Standalone software

The EU Medical Device Regulation uses standalone software to describe “devices in the form of software.” However, this regulation only applies to some standalone software.

Content

This page provides a brief overview and references articles for further background information.

Taxonomy
Regulatory requirements for standalone software
Five challenges and possible solutions
Support

1. Taxonomy of software devices

a) Definition

Standalone software applications are independent devices brought to market without hardware, either as a download (e.g., via an app store) or on a physical data carrier (e.g., flash drive).

b) Delimitation

Standalone software intended for the healthcare sector is different from health software. It is also incongruent with medical device software (see Fig. 1).

Standalone software for the healthcare sector is a subset of health software.

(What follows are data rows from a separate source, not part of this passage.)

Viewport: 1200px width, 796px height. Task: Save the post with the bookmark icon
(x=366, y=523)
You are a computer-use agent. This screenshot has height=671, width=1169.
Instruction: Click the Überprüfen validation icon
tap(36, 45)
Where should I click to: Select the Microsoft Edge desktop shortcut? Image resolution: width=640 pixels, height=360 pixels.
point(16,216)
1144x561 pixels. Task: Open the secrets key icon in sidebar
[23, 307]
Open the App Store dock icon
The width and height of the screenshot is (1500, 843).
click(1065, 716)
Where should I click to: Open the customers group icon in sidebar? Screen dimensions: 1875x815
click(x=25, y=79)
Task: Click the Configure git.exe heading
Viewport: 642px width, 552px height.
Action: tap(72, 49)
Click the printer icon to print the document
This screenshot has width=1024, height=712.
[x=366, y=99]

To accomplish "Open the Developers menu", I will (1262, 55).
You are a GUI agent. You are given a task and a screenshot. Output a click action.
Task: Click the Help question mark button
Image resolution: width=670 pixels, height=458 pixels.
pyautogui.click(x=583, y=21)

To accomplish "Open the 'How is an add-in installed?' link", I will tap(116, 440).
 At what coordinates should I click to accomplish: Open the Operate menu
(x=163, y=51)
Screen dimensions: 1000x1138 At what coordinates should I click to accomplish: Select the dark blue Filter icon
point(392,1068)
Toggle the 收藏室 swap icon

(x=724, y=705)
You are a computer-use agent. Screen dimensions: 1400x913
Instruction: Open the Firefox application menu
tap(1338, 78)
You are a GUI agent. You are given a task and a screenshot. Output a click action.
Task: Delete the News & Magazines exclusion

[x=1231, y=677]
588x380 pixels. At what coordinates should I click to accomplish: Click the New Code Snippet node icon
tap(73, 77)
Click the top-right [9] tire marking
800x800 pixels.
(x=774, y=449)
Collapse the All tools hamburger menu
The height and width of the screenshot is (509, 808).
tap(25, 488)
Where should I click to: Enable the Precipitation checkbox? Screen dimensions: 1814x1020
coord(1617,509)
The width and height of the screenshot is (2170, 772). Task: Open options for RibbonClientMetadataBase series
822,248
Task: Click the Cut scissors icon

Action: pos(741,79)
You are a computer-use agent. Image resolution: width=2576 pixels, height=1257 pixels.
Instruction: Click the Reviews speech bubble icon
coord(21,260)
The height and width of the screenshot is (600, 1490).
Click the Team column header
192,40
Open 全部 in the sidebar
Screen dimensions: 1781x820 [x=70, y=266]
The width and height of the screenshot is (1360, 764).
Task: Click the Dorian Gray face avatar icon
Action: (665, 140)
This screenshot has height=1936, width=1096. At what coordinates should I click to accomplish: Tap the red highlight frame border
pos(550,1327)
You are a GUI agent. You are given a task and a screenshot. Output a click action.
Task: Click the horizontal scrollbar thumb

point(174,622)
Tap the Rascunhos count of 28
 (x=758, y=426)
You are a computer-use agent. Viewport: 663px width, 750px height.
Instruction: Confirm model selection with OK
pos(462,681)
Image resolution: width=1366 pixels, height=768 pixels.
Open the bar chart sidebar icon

Fig. 1: Standalone healthcare software is a subset of health software (all four quadrants).

c) Examples

Examples of standalone software are

clinical information systems
many digital health applications (DiGA)
mobile medical apps
other health software that is not a medical device, such as wellness and fitness applications

2. Regulatory requirements

a) Standalone software – a medical device?

Manufacturers must clarify whether their standalone software counts as a medical device. The article on the qualification and classification of software as a medical device sheds light on when this is the case.

b) Regulations, laws, standards

If the standalone software counts (“qualifies”) as a medical device , it must meet the legal and normative requirements. These do not differ from the requirements for software that is part of a medical device.

The medical device regulations (MDR, IVDR) are relevant in Europe. These contain general regulations. This article presents the essential requirements for software.
IEC 62304 defines the life cycle processes for medical device software.
IEC 82304-1 applies to all health software and, therefore, all standalone software in the healthcare sector. It requires conformity with the requirements of IEC 62304.
The FDA also sets out specific requirements for medical software in its guidance documents.

Further information

3. Five challenges and possible solutions

Challenge 1: Identification of the standalone software

With web-based medical devices in particular, manufacturers find it challenging to determine which part is part of the medical device and which is part of the runtime environment. For example, is the application server included?

It is important to document this definition explicitly.

Fig. 2: Web-based medical devices consist of many levels. One part belongs to the software (medical device), one part to its runtime environment. SOUP are part of the medical device.

Challenge 2: Placing on the market

If the software is made available via app stores, the question arises as to when the placing on the market actually occurs. When it is uploaded to the store? When it is activated in the app store? Or only at download?

This article on placing on the market provides answers.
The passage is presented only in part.